Lia Forti
Lia Forti
affiliation: Università dell'Insubria
research area(s): Neuroscience, Cell Biology
Course: Neurobiology
University/Istitution: Università dell'Insubria
Educational and Scientific Profile:

Graduated in Physics, University of Milan, 1987.

PhD in Biophysics, International School for Advanced Studies (SISSA-ISAS), Trieste, 1992. Supervisor: D. Pietrobon (University of Padua).

1991-1993. PhD student: patch-clamp study of voltage-operated Ca2+ channels in cerebellar neurons, lab of D. Pietrobon (Univ of Padua)

1993-1997. Post-doc: patch-clamp study of the quantal properties of excitatory neurotransmission, lab of A.Malgaroli (Dibit, Scientific Institute San Raffaele, Milano)

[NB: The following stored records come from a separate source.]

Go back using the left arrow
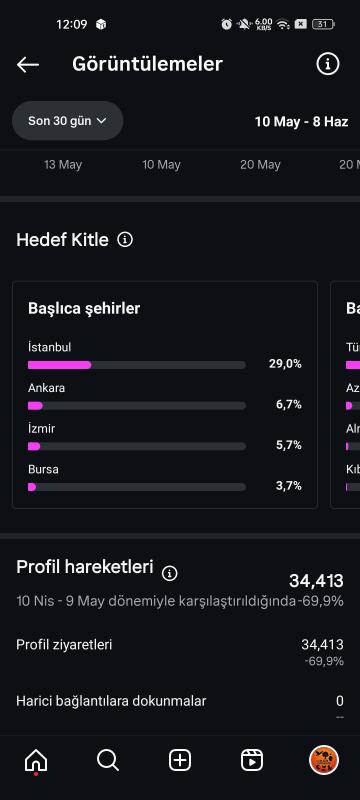This screenshot has width=360, height=800. click(x=28, y=64)
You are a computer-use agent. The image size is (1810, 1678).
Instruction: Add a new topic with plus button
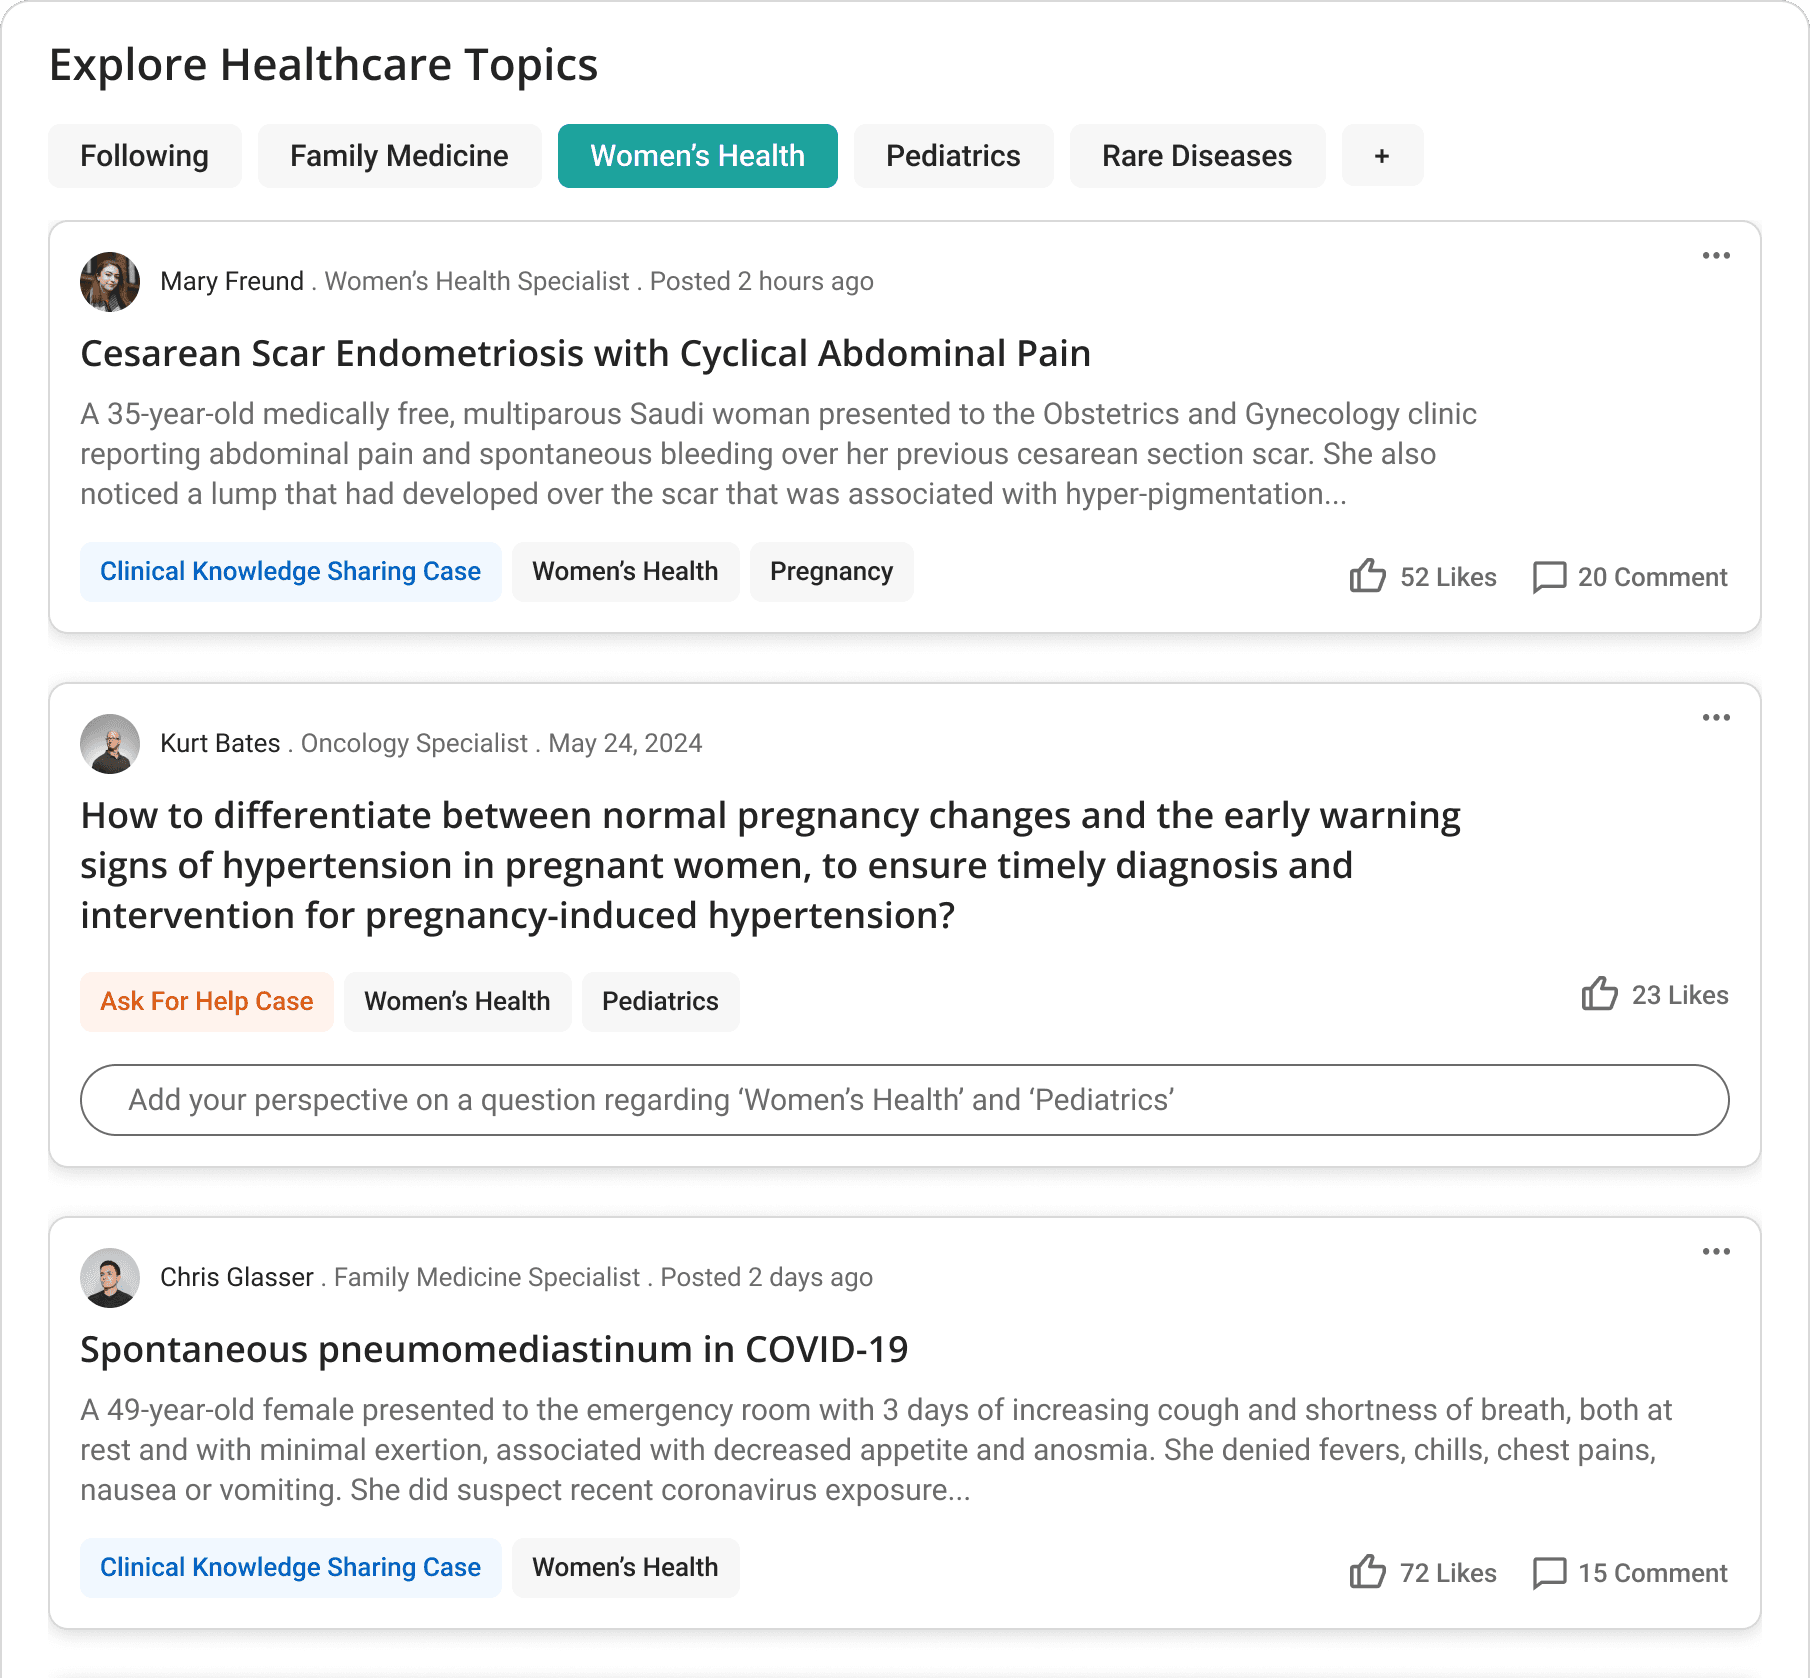tap(1382, 156)
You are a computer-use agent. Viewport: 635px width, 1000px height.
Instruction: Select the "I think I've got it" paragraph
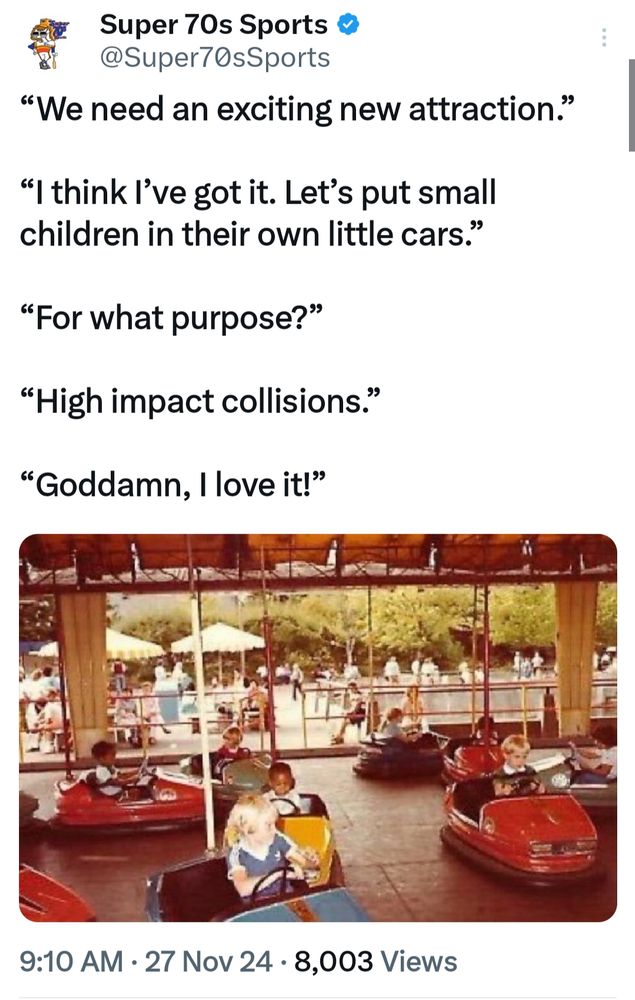pyautogui.click(x=258, y=214)
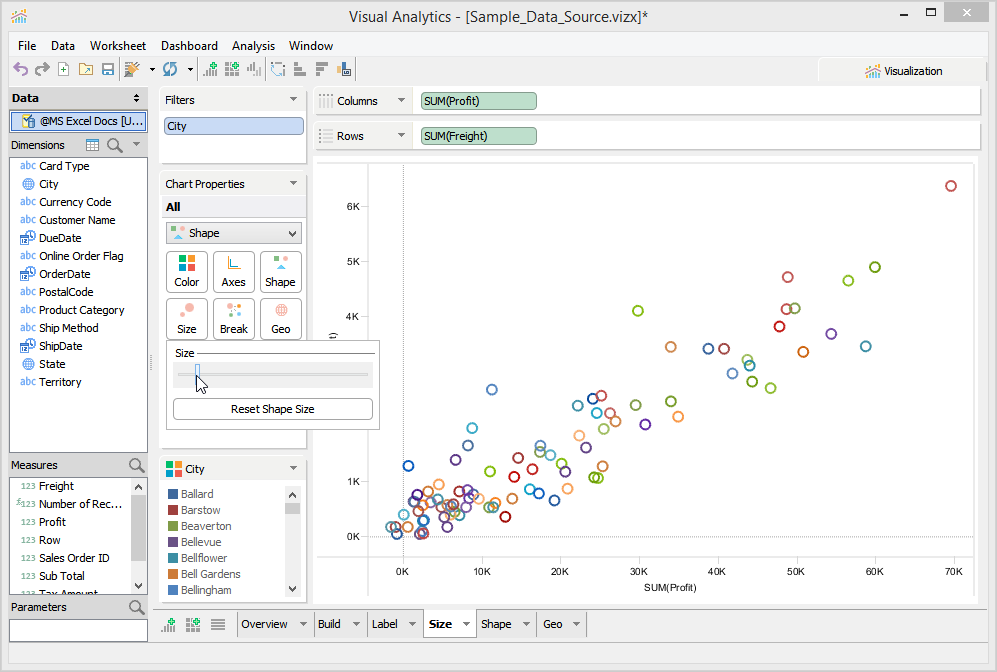Viewport: 997px width, 672px height.
Task: Click the Measures search magnifier
Action: (x=137, y=465)
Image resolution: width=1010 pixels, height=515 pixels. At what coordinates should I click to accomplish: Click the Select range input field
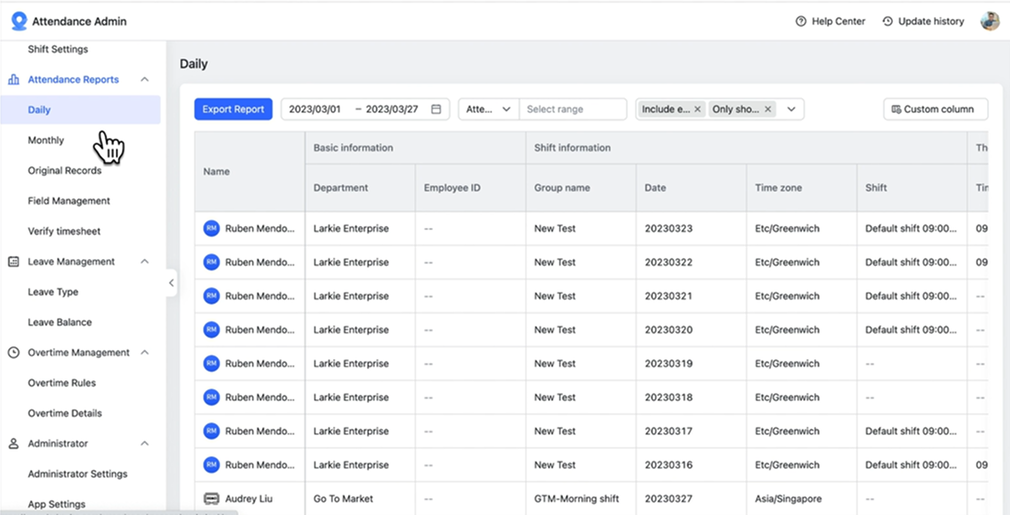point(572,109)
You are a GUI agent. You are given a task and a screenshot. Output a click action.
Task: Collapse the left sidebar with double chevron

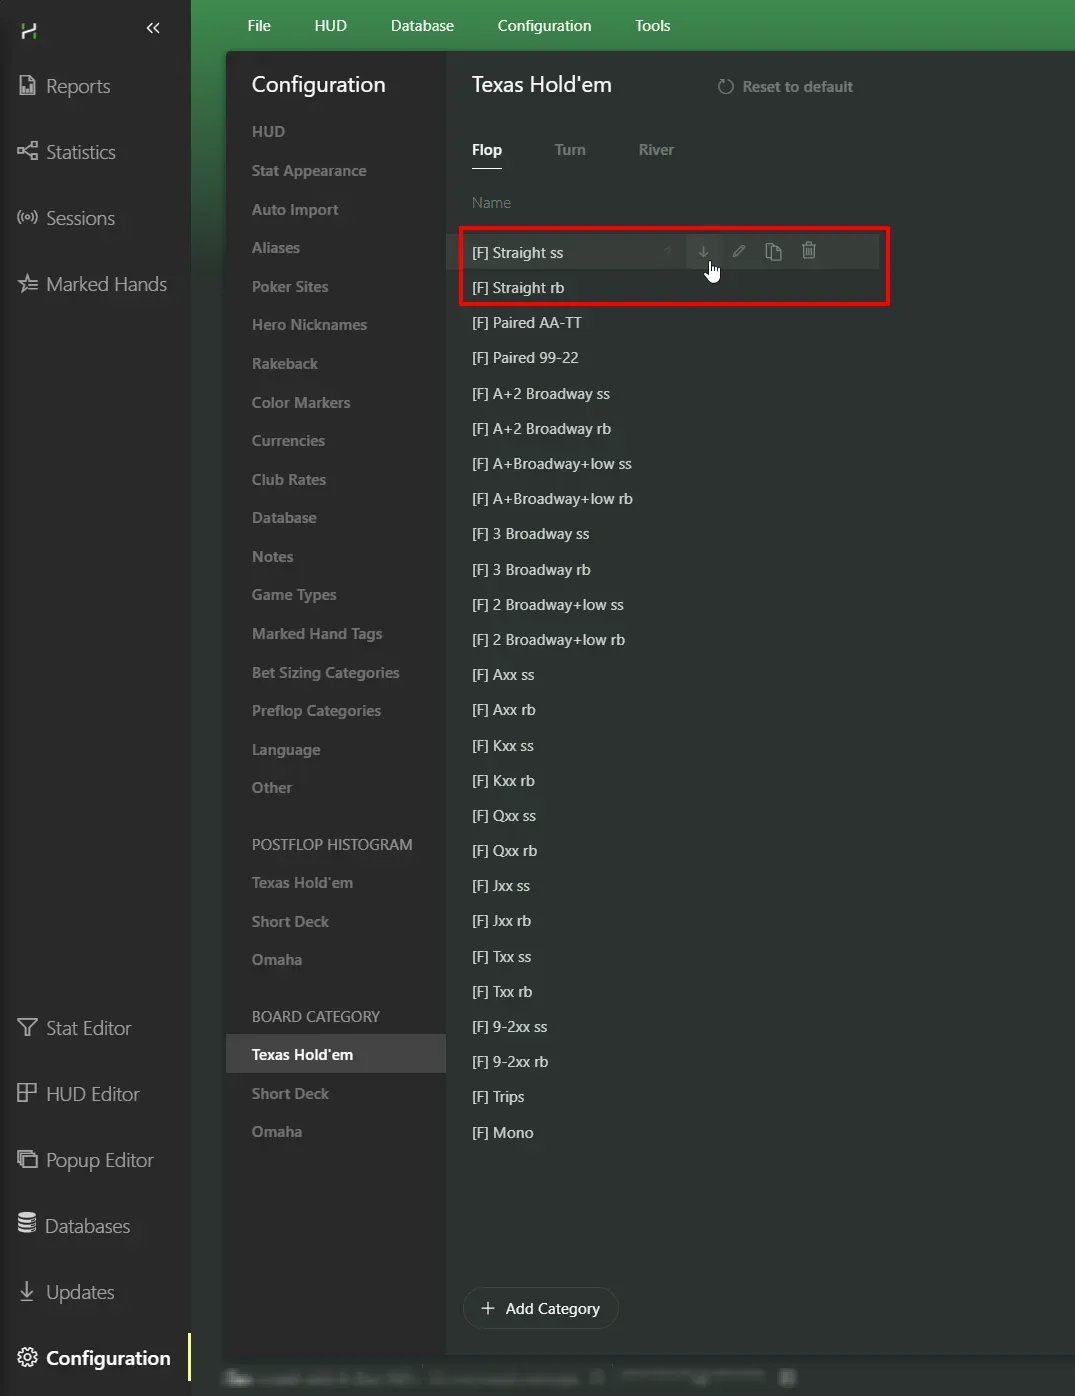(153, 28)
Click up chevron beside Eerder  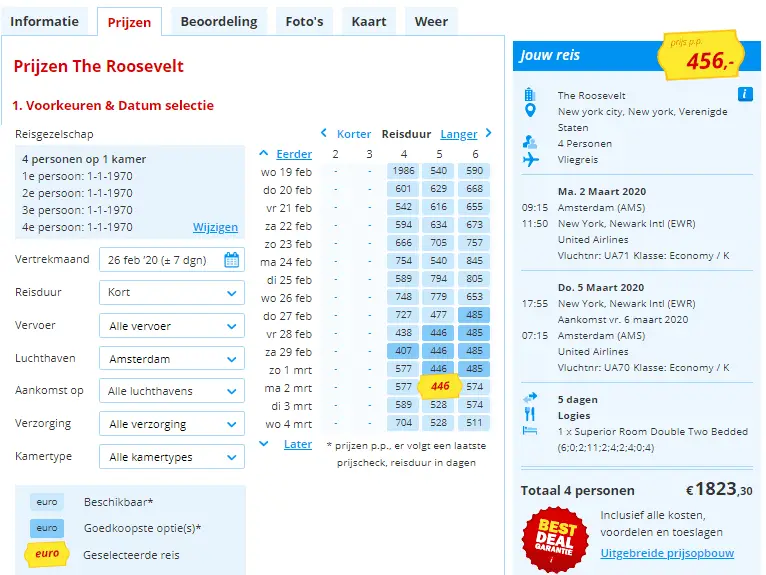pyautogui.click(x=263, y=153)
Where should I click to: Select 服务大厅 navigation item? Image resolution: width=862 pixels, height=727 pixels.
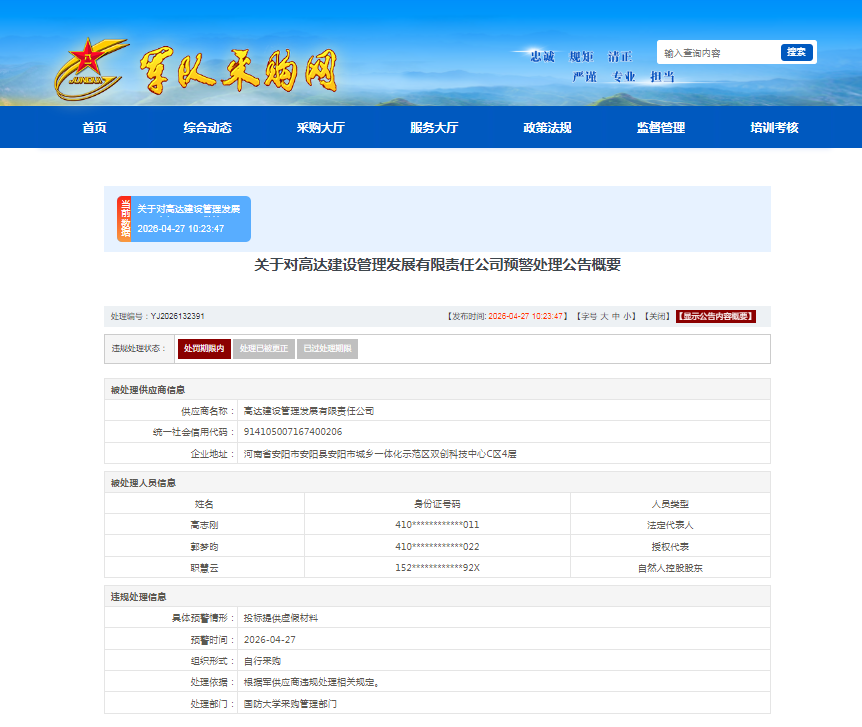point(434,128)
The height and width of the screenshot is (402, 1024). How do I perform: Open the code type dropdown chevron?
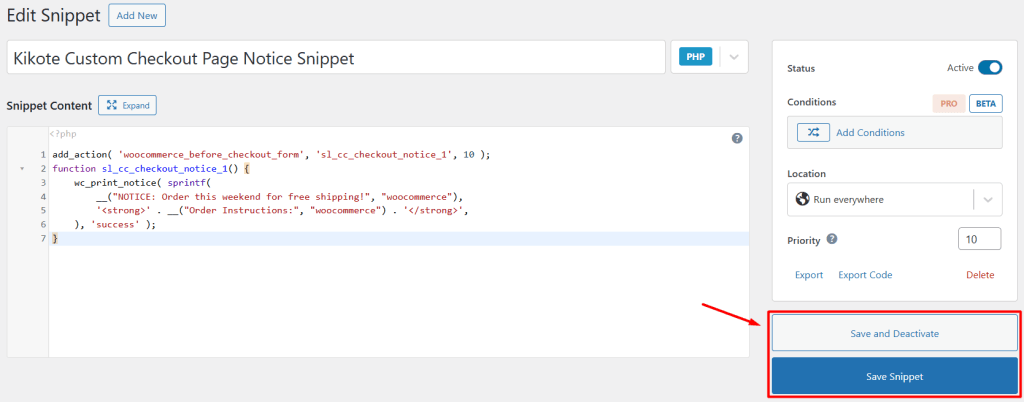coord(733,57)
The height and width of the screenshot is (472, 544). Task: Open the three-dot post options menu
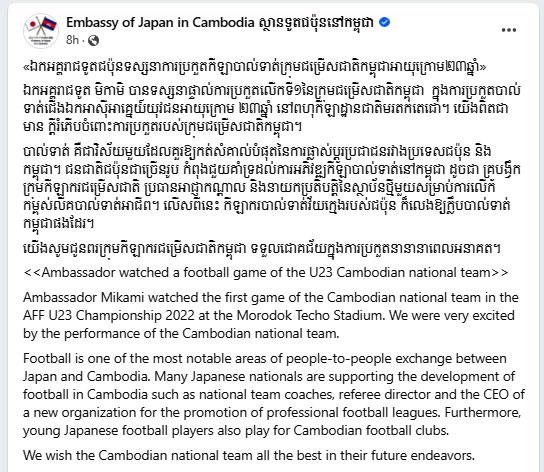pos(509,30)
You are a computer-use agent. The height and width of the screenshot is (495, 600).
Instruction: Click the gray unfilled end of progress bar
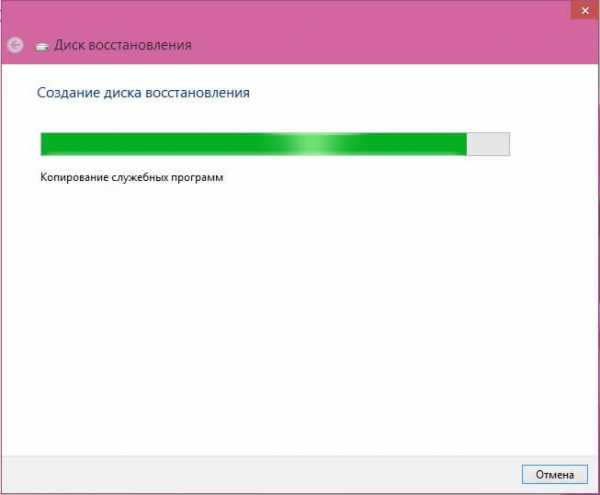[x=488, y=144]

1997-1999. Post-doc: patch-clamp and Ca2+ imaging in cerebellar slices, lab of A. Marty e I. Llano (Max-Planck Institut fur biophysikalische Chemie, Göttingen, Germany)

1999-2007. Research Associate: patch-clamp studies of the excitability and synaptic properties of cerebellar interneurons, lab. of E. D’Angelo (University of Pavia)

2008 – present. University Researcher, Univ of Insubria. PI of the Cellular Neurophysiology Laboratory: patch-clamp and microelectrode array (MEA) recordings from brain slices.

Member of the Italian Neuroscience Society (SINS) and the american Society for Neuroscience (SfN).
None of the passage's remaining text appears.